> [EXERCISE GOAL]: When you write out the entries, keep every line exactly as it appears.

> [EXCERPTED DATA]:
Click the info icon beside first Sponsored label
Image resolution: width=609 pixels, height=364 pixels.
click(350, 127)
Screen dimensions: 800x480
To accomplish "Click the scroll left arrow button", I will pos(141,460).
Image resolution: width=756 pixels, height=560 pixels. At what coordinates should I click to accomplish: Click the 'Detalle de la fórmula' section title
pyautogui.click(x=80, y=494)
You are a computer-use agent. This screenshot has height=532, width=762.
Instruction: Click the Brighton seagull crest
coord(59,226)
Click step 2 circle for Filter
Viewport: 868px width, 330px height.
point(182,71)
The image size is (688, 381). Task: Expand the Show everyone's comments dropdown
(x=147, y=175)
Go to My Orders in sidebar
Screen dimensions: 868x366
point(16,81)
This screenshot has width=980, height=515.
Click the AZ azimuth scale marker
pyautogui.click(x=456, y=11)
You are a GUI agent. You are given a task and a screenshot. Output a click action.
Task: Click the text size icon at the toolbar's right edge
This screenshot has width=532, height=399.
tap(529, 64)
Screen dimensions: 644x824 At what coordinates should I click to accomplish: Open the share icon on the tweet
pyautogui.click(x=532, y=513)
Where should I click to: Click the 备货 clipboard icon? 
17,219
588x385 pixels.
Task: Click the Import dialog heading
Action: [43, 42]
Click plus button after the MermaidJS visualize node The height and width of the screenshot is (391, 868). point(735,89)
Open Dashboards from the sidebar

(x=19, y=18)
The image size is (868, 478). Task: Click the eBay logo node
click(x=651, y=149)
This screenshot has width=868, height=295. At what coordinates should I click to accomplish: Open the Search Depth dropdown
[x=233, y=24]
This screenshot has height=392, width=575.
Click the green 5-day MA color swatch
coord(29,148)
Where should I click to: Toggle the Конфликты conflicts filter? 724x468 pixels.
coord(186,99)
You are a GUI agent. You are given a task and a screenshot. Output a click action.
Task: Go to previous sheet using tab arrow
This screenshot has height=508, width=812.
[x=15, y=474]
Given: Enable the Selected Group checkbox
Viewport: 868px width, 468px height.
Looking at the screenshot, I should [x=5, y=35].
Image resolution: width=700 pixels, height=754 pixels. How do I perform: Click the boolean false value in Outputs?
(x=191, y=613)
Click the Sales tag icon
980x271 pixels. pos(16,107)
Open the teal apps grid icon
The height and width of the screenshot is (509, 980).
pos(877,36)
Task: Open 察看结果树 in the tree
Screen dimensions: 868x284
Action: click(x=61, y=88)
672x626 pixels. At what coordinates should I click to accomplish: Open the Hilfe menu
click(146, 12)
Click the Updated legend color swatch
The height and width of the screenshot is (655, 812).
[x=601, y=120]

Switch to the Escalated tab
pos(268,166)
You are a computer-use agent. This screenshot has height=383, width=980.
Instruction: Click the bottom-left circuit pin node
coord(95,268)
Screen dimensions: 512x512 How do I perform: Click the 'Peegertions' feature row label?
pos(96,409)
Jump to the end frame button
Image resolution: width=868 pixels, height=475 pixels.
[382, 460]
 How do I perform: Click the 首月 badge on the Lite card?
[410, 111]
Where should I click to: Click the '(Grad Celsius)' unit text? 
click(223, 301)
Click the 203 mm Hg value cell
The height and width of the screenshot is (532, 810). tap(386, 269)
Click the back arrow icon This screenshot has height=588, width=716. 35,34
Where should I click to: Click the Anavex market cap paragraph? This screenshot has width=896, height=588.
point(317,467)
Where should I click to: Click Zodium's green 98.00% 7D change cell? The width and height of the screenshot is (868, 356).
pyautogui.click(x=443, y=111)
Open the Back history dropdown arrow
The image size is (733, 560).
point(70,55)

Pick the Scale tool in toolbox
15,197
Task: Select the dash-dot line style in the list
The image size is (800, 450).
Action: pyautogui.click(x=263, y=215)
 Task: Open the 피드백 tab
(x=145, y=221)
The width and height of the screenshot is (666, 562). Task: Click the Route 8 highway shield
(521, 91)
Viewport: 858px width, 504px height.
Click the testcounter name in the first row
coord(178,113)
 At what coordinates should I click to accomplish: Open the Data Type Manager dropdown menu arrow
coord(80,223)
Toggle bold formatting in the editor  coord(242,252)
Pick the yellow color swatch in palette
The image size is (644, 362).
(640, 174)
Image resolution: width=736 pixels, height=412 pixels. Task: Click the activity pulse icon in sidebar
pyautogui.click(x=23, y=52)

> [ANSWER AREA]:
Click the info icon beside first Sponsored label
Image resolution: width=609 pixels, height=364 pixels.
click(350, 127)
Screen dimensions: 800x480
To accomplish "Click the scroll left arrow button", I will pos(141,460).
Image resolution: width=756 pixels, height=560 pixels. At what coordinates should I click to accomplish: Click the 'Detalle de la fórmula' section title
pyautogui.click(x=80, y=494)
You are a computer-use agent. This screenshot has height=532, width=762.
Instruction: Click the Brighton seagull crest
coord(59,226)
Click step 2 circle for Filter
Viewport: 868px width, 330px height.
point(182,71)
The image size is (688, 381). Task: Expand the Show everyone's comments dropdown
(x=147, y=175)
Go to My Orders in sidebar
Screen dimensions: 868x366
point(16,81)
This screenshot has width=980, height=515.
Click the AZ azimuth scale marker
pyautogui.click(x=456, y=11)
You are a GUI agent. You are given a task and a screenshot. Output a click action.
Task: Click the text size icon at the toolbar's right edge
This screenshot has width=532, height=399.
tap(529, 64)
Screen dimensions: 644x824 At what coordinates should I click to accomplish: Open the share icon on the tweet
pyautogui.click(x=532, y=513)
Where should I click to: Click the 备货 clipboard icon? 
17,219
588x385 pixels.
Task: Click the Import dialog heading
Action: [43, 42]
Click plus button after the MermaidJS visualize node The height and width of the screenshot is (391, 868). point(735,89)
Open Dashboards from the sidebar

(x=19, y=18)
The image size is (868, 478). Task: Click the eBay logo node
click(x=651, y=149)
This screenshot has width=868, height=295. At what coordinates should I click to accomplish: Open the Search Depth dropdown
[x=233, y=24]
This screenshot has height=392, width=575.
Click the green 5-day MA color swatch
coord(29,148)
Where should I click to: Toggle the Конфликты conflicts filter? 724x468 pixels.
coord(186,99)
You are a GUI agent. You are given a task and a screenshot. Output a click action.
Task: Go to previous sheet using tab arrow
This screenshot has height=508, width=812.
[x=15, y=474]
Given: Enable the Selected Group checkbox
Viewport: 868px width, 468px height.
Looking at the screenshot, I should [x=5, y=35].
Image resolution: width=700 pixels, height=754 pixels. How do I perform: Click the boolean false value in Outputs?
(x=191, y=613)
Click the Sales tag icon
980x271 pixels. pos(16,107)
Open the teal apps grid icon
The height and width of the screenshot is (509, 980).
pos(877,36)
Task: Open 察看结果树 in the tree
Screen dimensions: 868x284
Action: click(x=61, y=88)
672x626 pixels. At what coordinates should I click to accomplish: Open the Hilfe menu
click(146, 12)
Click the Updated legend color swatch
The height and width of the screenshot is (655, 812).
[x=601, y=120]

Switch to the Escalated tab
pos(268,166)
You are a computer-use agent. This screenshot has height=383, width=980.
Instruction: Click the bottom-left circuit pin node
coord(95,268)
Screen dimensions: 512x512 How do I perform: Click the 'Peegertions' feature row label?
pos(96,409)
Jump to the end frame button
Image resolution: width=868 pixels, height=475 pixels.
[382, 460]
 How do I perform: Click the 首月 badge on the Lite card?
[410, 111]
Where should I click to: Click the '(Grad Celsius)' unit text? 
click(223, 301)
Click the 203 mm Hg value cell
The height and width of the screenshot is (532, 810). tap(386, 269)
Click the back arrow icon This screenshot has height=588, width=716. 35,34
Where should I click to: Click the Anavex market cap paragraph? This screenshot has width=896, height=588.
point(317,467)
Where should I click to: Click Zodium's green 98.00% 7D change cell? The width and height of the screenshot is (868, 356).
pyautogui.click(x=443, y=111)
Open the Back history dropdown arrow
The image size is (733, 560).
point(70,55)

Pick the Scale tool in toolbox
15,197
Task: Select the dash-dot line style in the list
The image size is (800, 450).
Action: pyautogui.click(x=263, y=215)
 Task: Open the 피드백 tab
(x=145, y=221)
The width and height of the screenshot is (666, 562). Task: Click the Route 8 highway shield
(521, 91)
Viewport: 858px width, 504px height.
Click the testcounter name in the first row
coord(178,113)
 At what coordinates should I click to accomplish: Open the Data Type Manager dropdown menu arrow
coord(80,223)
Toggle bold formatting in the editor  coord(242,252)
Pick the yellow color swatch in palette
The image size is (644, 362).
(640, 174)
Image resolution: width=736 pixels, height=412 pixels. Task: Click the activity pulse icon in sidebar
pyautogui.click(x=23, y=52)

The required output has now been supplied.